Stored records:
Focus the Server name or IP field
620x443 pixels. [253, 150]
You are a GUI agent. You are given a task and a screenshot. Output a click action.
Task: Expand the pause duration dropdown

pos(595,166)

> _Task goal_:
Please reproduce, word for word, every line from the line with "You are a GUI" to the final line above, including both ends.

> _Answer to this exercise_:
You are a GUI agent. You are given a task and a screenshot. Output a click action.
Task: Expand the pause duration dropdown

pos(595,166)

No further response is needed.